Listen to Dr. Marcia F. Robinson, SPHR, SCP who is a Doctor of Business Administration share her experience as a Black Jamaican American living and working in the Greater Philadelphia Area during the Covid-19 pandemic that caused her high blood pressure as an HR professional navigating leadership and staff. She asked questions like: “If this person can’t be here at this time, because they have to be homeschooling their children, what’s wrong with us splitting up the [work] day? Exactly why can’t we do that? We had to challenge a lot of what we took for granted…”
Dr. Robinson shares about losing two cousins in Queens, New York — one in 2020 and one in 2021 — and attending ten funerals on Zoom and YouTube, due to restrictions to the number of people gathering to prevent the spread of the virus. She says, “I always think about my two cousins…they’re a year a part [in their Covid-19 deaths], so you know…it hasn’t gone away. ”

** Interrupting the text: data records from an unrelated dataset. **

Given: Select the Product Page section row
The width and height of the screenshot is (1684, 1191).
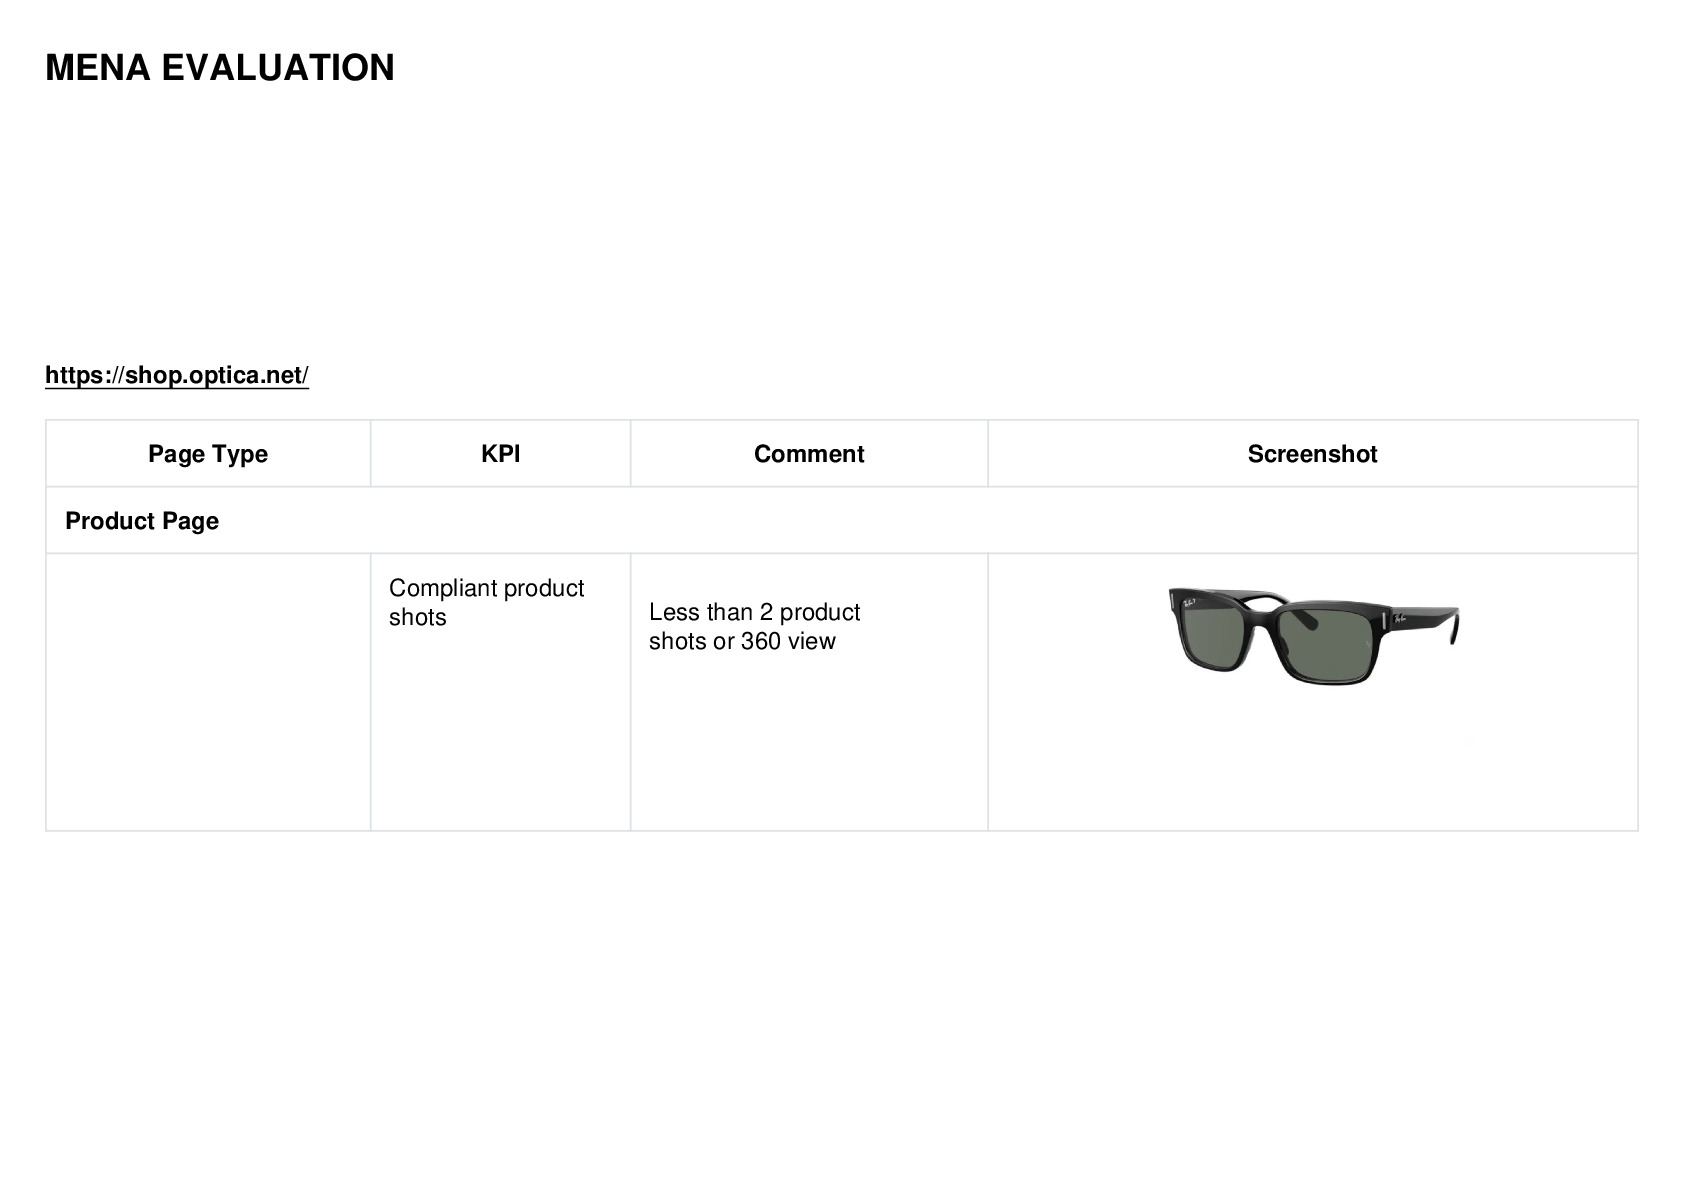Looking at the screenshot, I should 842,520.
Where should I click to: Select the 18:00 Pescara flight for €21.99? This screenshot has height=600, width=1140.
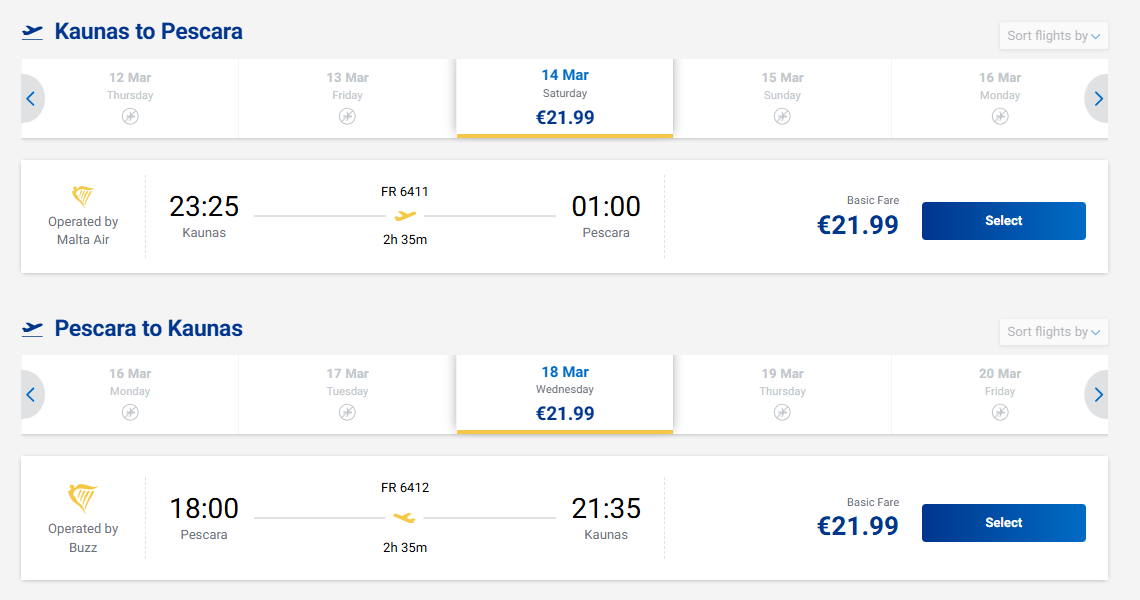click(x=1003, y=523)
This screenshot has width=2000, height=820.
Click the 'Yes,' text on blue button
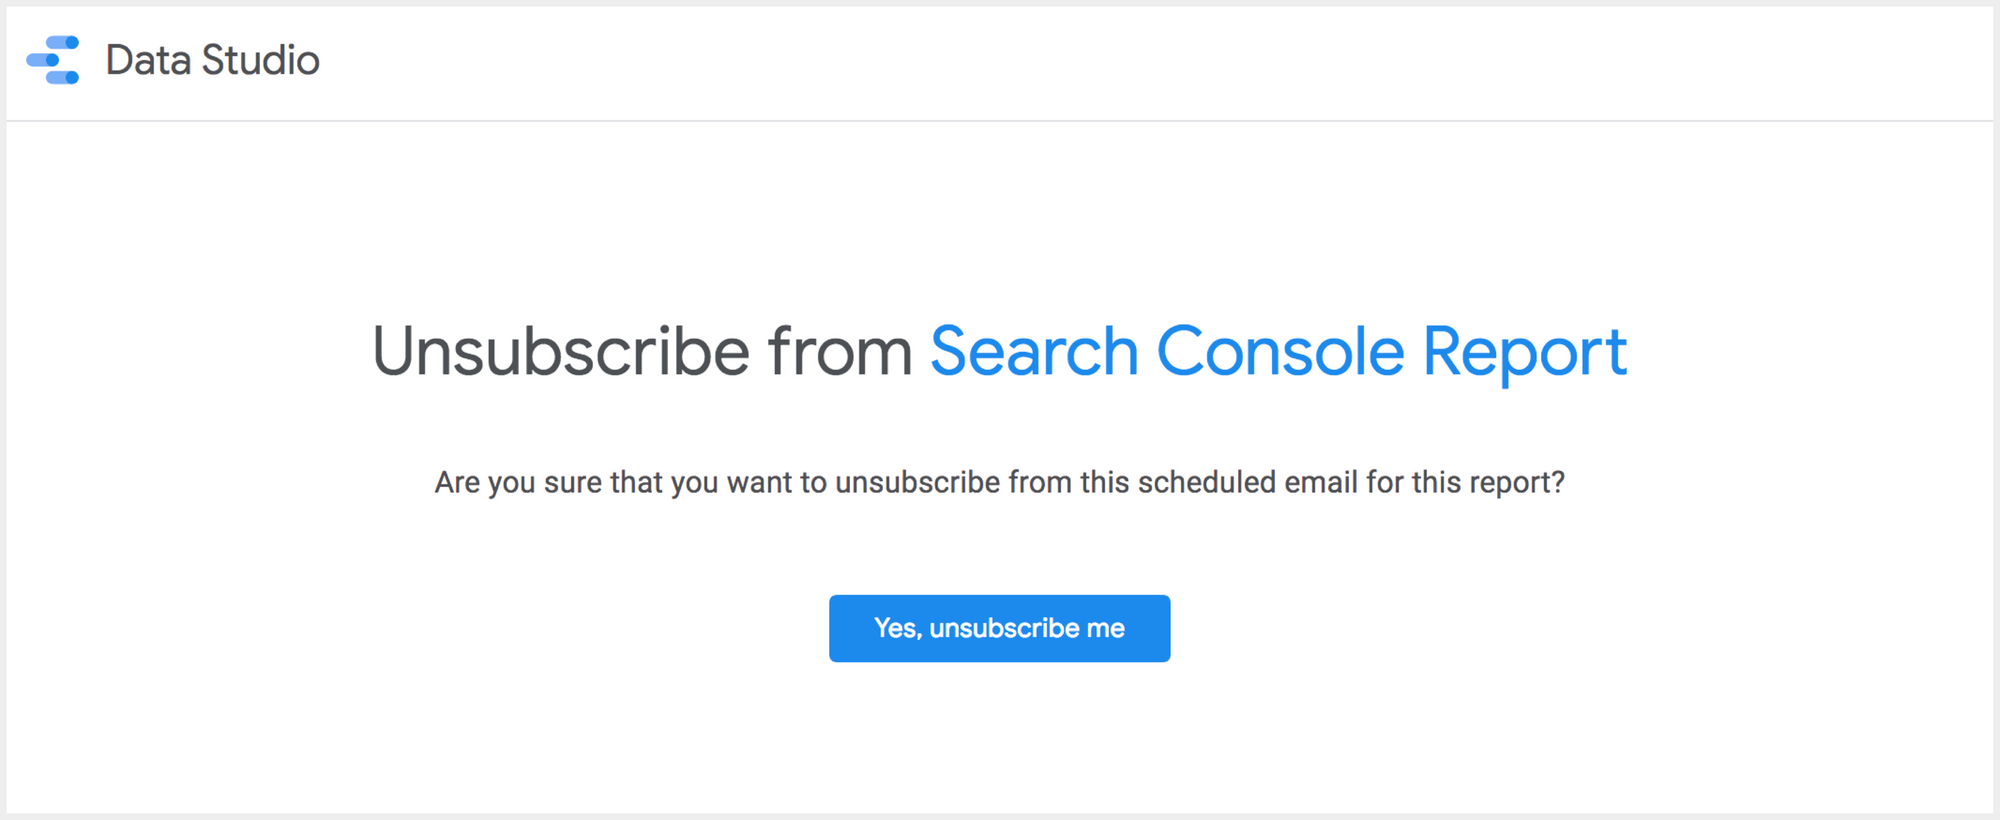[897, 628]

Dr. Robinson talks about the social justice movement that sprang up out of the George Floyd killing during the pandemic: “I try to see what’s good that’s come out of [the pandemic]. I think that there’s a promise that we can be a different kind of country because we realized that we were all kind of suffering through Covid together and we all observed the George Floyd situation And Ahmaud Arbery and we saw them all in front of our faces and people couldn’t deny it…”
The pandemic made us feel like “We were all in it together.”